(Dataset entries)
=-=-=

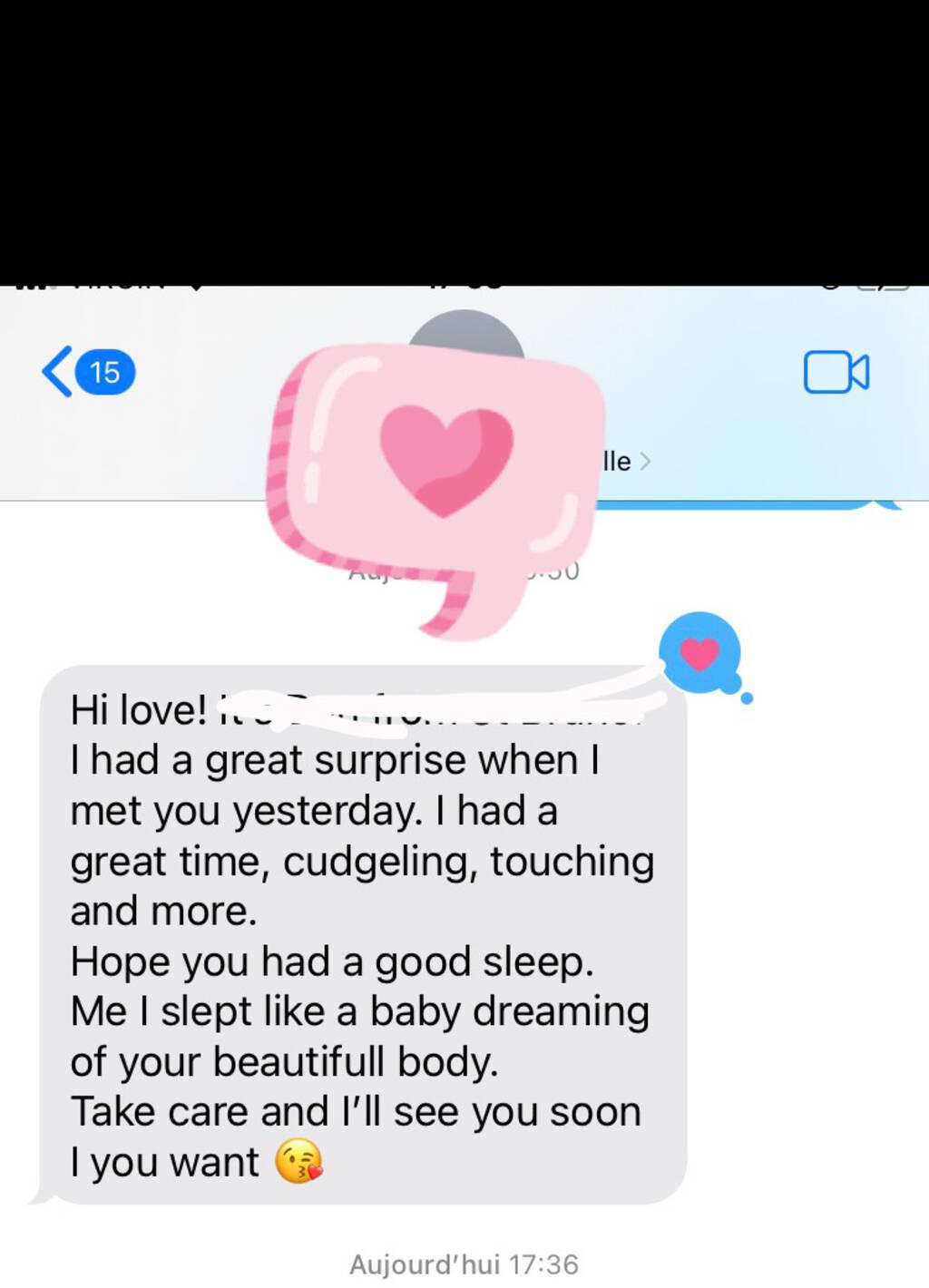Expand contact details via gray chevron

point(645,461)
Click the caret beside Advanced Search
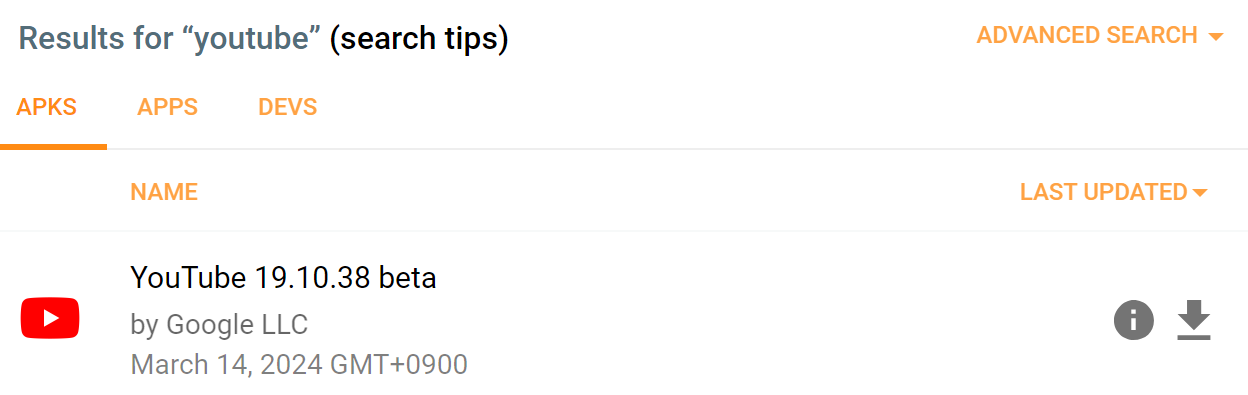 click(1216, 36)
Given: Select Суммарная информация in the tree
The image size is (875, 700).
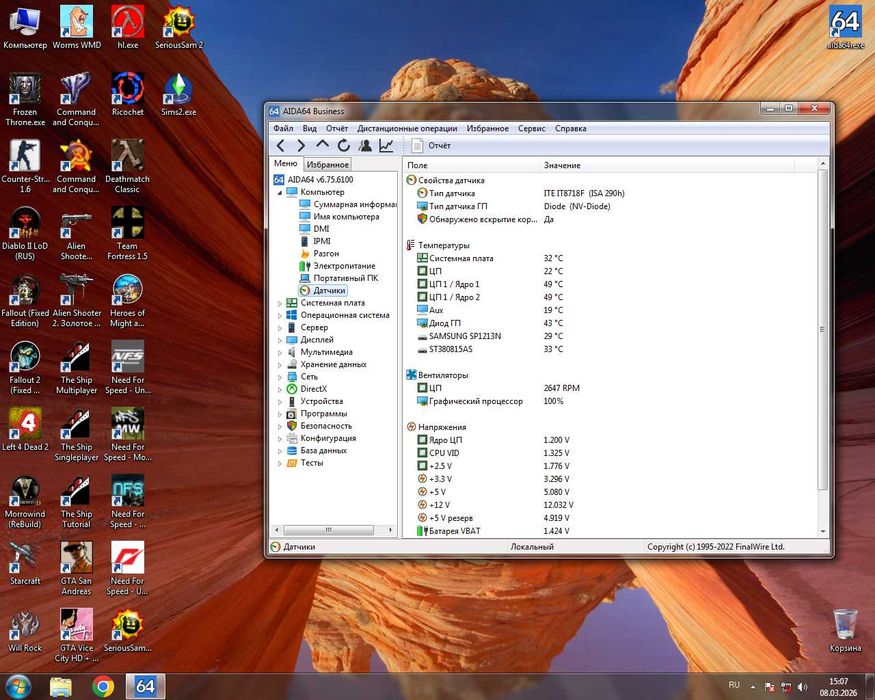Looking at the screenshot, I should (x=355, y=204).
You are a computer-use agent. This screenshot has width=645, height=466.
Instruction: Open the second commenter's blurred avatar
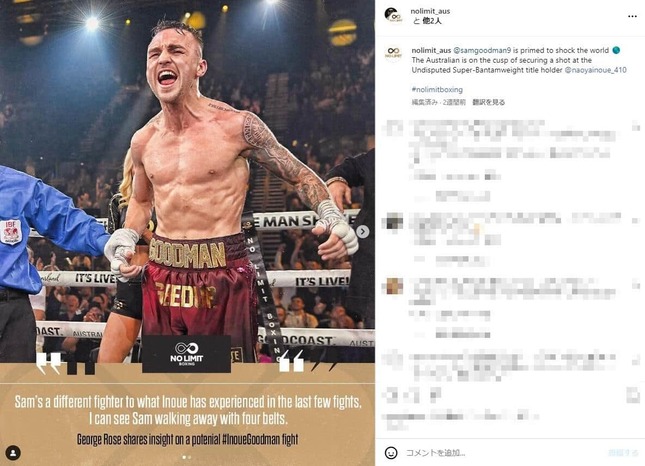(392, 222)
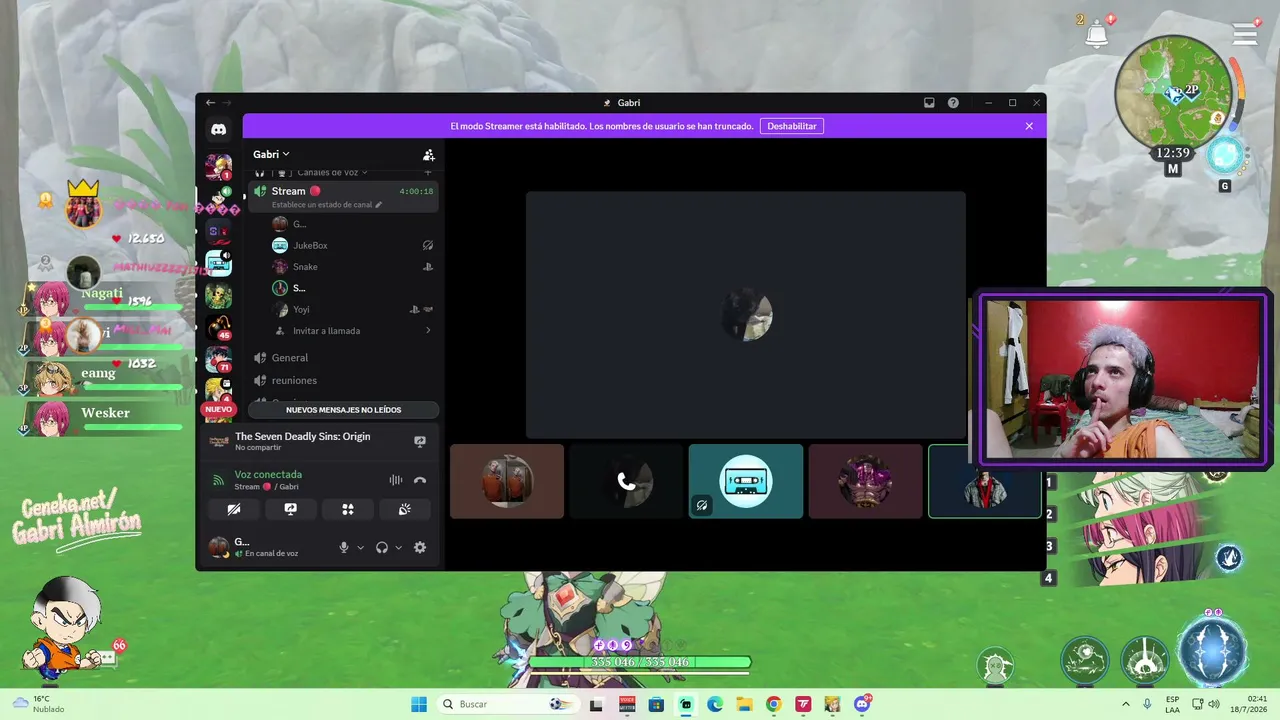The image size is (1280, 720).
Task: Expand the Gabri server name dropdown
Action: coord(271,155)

=-=-=

** PROBLEM STATEMENT **
Begin at the line containing "The image size is (875, 700)." and extract every line through the end of the records, inclusive, exactly and only; omit pictures.

** RESULT OF THIS TASK **
The image size is (875, 700).
Looking at the screenshot, I should (x=355, y=204).
You are a computer-use agent. This screenshot has width=645, height=466.
Instruction: Open the second commenter's blurred avatar
(392, 222)
The image size is (1280, 720).
Task: Expand the Gabri server name dropdown
Action: coord(271,155)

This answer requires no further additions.